En Guerre // De Stéphane Brizé. Avec Vincent Lindon et Mélanie Rover.
3 ans après La Loi du Marché, qui avait permis à Vincent Lindon d’avoir le Prix d’interprétation masculine à Cannes et aux Césars, Stéphane Brizé récidive avec le film social ici avec En Guerre, en compétition officielle à Cannes. L’une des forces de ce film est la mise en scène de Stéphane Brizé qui vient nous rapprocher toujours un peu plus des personnages en nous plongeons au coeur des manifs et des discussions en faisant en sorte que le spectateur soit inclus dans le récit (et pas l’inverse). En Guerre fait partie de ce cinéma vérité que j’attendais mais qui fait surtout froid dans le dos. Stéphane Brizé a voulu parler de Pole Emploi il y a quelques temps, et avec ce film il décidé d’adapter ce qui s’est passé avec l’usine d’AccelorMital à Florange à sa sauce. Il décide alors d’en faire un film brut, qui veut déranger et glacer le sang des spectateurs, surtout quand on voit cette fin, terrible, mais symbole de ce qui se passe dans le bassin industriel français encore aujourd’hui. Mais Stéphane Brizé peut aussi se reposer sur Vincent Lindon, véritable homme à tout faire du réalisateur qui s’impose rapidement comme l’homme de la situation et qui emporte alors le film dans une dimension particulièrement percutante.

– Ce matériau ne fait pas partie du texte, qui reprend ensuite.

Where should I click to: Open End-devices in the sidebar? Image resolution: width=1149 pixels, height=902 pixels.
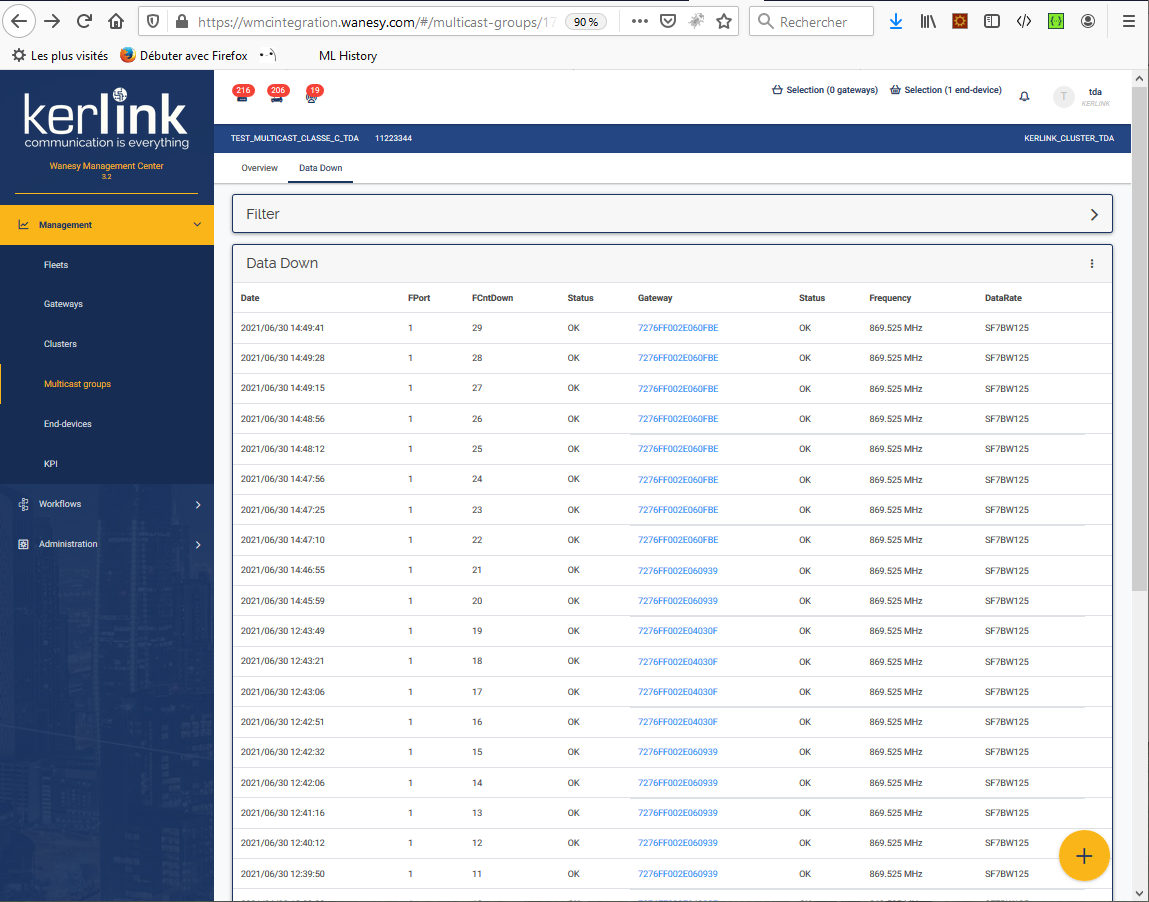click(x=68, y=424)
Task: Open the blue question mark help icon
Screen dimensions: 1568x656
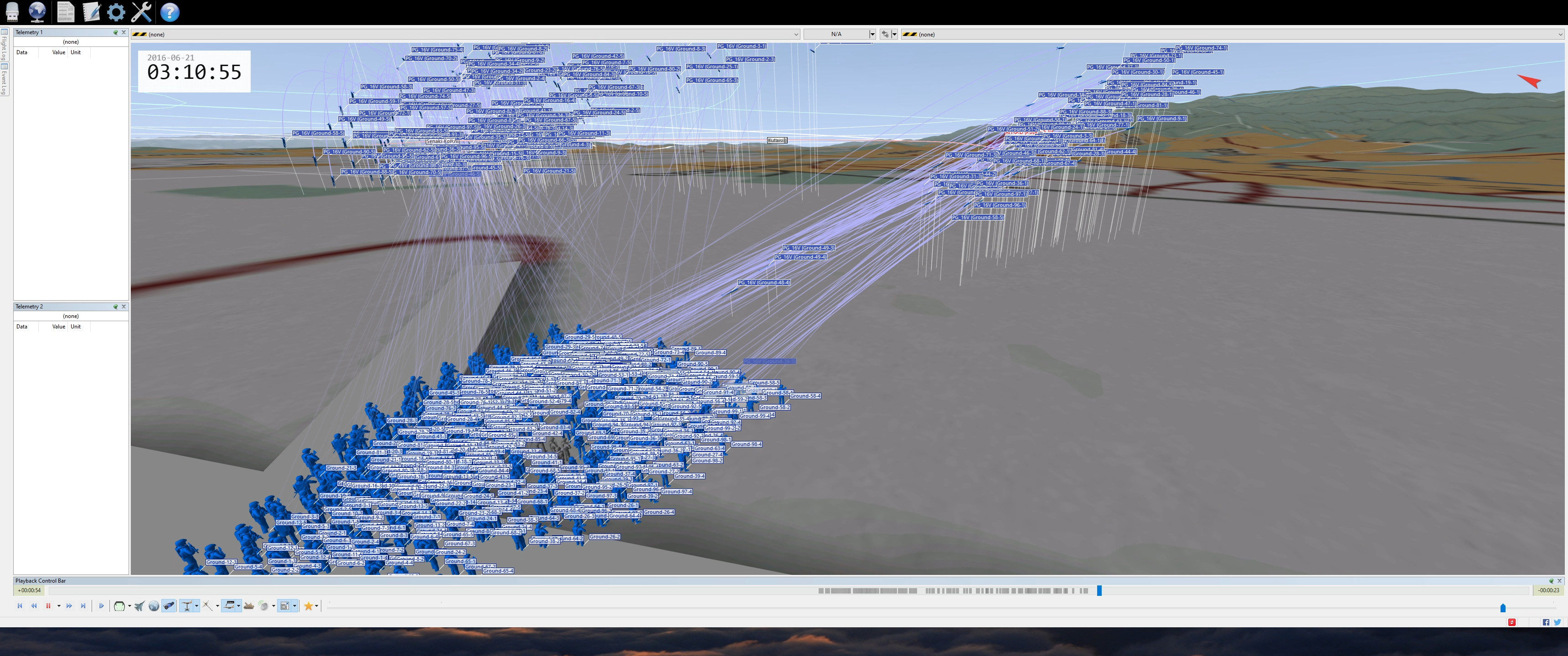Action: pos(170,11)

Malgré de lourds sacrifices financiers de la part des salariés et un bénéfice record de leur entreprise, la direction de l’usine Perrin Industrie décide néanmoins la fermeture totale du site. Accord bafoué, promesses non respectées, les 1100 salariés, emmenés par leur porte‑parole Laurent Amédéo, refusent cette décision brutale et vont tout tenter pour sauver leur emploi.
Au fil des images et des dialogues, le film devient de plus en plus percutant, se transforme presque en une sorte de thriller avec des rebondissements inattendus qui viennent alors constamment nous mettre dans des situations palpitantes. Tout cela est fait pour créer une escalade sans retour, pour mieux terrasser un spectateur choqué à la fin de ce film. Mais au delà de l’histoire, c’est aussi un récit émotionnellement riche qui fait passer son spectateur au détour de plusieurs émotions : la colère, la tristesse, la fin de tout, la joie (et les deux scènes dans ce PMU local sont nécessaires et apportent beaucoup au récit). Par moment, En Guerre ressemble à un documentaire mais pas totalement non plus. En tout cas, Stéphane Brizé cherche à raconter son histoire sans jamais tomber dans la caricature et décide alors de disséquer ce qu’il a entre les mains de façon étonnante. Le film est équilibré à merveille, équilibré entre documentaire et brûlot romanesque sur les bords. Que demander de plus, si ce n’est attendre le prochain film social de Stéphane Brizé qui est un génie du genre, un peu comme Laurent Cantet a pu l’être avec Ressources Humaines dans un registre légèrement différent.
Note : 10/10. En bref, une réussite en long et en large.